From the email inbox: a closer look at a Guelph veterinary student and what the blogosphere is saying about him.
Posted by Joanna Smith, Ottawa Bureau
On Thursday Wednesday night I received an email from a reader named Catherine McMillan, who let me know that a blogger had found some stuff on the Internet about Izzy Hirji, the 22-year-old veterinary student at the University of Guelph I featured in my story on youth engagement in politics on Wednesday.
“I figure you should know that a blogger in Winnipeg has done the background work you didn’t bother with on a source you featured today in your Star piece,” McMillan wrote in the email copied to our public editor, Kathy English, who received a few more emails on the topic around the same time.
McMillan linked this post by a blog called The Black Rod, apparently run by a group of anonymous citizen journalists (more on that later).
The post details some things Hirji has posted on Facebook over the years, including one from 2006 (apparently since deleted) that McMillan included in her email to me:
"...stephen harpers plan is ridiculous, 40 years without results, and death to Kyoto!?!?!?! OMGWTF im ready to like go to Ottawa myself an take him down..."
UPDATE: Sean Ledwich, a freelance journalist in Winnipeg, notes the original Facebook post included an "lol" at the end, presumably to indicate Hirji was joking (which is an important bit of context). The Black Rod left that out, but referred to it later on in the post and McMillan included a screen shot in her post on the subject. It appeared Thursday night the original Facebook comment had been deleted, but Ledwich found it in a Google cache result on Friday.
“Perhaps less time on Twitter, and more on Google, yes?” wrote McMillan, the woman behind a popular conservative blog called small dead animals, where she is known as Kate.
Now, here’s the thing: according to both the story that ran in the Guelph Mercury and my own interview with Hirji on Tuesday (where he confirmed all those details in his answers to questions I asked over and over again), Conservative party organizers asked him to leave the rally for Stephen Harper at the Delta Guelph Hotel on Monday because he had participated in the peaceful get-out-the-youth-vote flash mob outside, which they viewed as a protest. Hirji said RCMP Cpl. Tony Fowler of the “O” Division/VIP Security Section told him the same thing as he was reinforcing the Conservative party request that he leave the venue. Hirji said he had pre-registered online (as the rally was advertised as a public event in the Guelph Mercury), but his name was on the list at the hotel and he was let in without a problem – until the party official recognized his face from the flash mob.

§ Information provided
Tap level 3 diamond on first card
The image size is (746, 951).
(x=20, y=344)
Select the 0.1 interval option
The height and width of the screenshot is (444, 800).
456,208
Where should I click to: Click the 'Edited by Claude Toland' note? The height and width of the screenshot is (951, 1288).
* * *
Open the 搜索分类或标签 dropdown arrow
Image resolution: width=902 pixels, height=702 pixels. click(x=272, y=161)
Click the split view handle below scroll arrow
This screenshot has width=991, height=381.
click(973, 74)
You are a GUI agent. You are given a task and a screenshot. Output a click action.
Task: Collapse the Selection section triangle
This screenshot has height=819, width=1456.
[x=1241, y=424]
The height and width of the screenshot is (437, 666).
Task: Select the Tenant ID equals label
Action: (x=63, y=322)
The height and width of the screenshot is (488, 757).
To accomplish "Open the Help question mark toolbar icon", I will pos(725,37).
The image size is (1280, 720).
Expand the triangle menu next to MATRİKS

§ Tasks to carry out
• A. In the post about the Guelph veterinary student, set down the passage between "UPDATE: Sean Ledwich, a" and "result on Friday.", inclusive.
• B. According to the post about the Guelph veterinary student, at which hotel was the Stephen Harper rally held?

§ Answers below
• A.
UPDATE: Sean Ledwich, a freelance journalist in Winnipeg, notes the original Facebook post included an "lol" at the end, presumably to indicate Hirji was joking (which is an important bit of context). The Black Rod left that out, but referred to it later on in the post and McMillan included a screen shot in her post on the subject. It appeared Thursday night the original Facebook comment had been deleted, but Ledwich found it in a Google cache result on Friday.

• B. The Delta Guelph Hotel.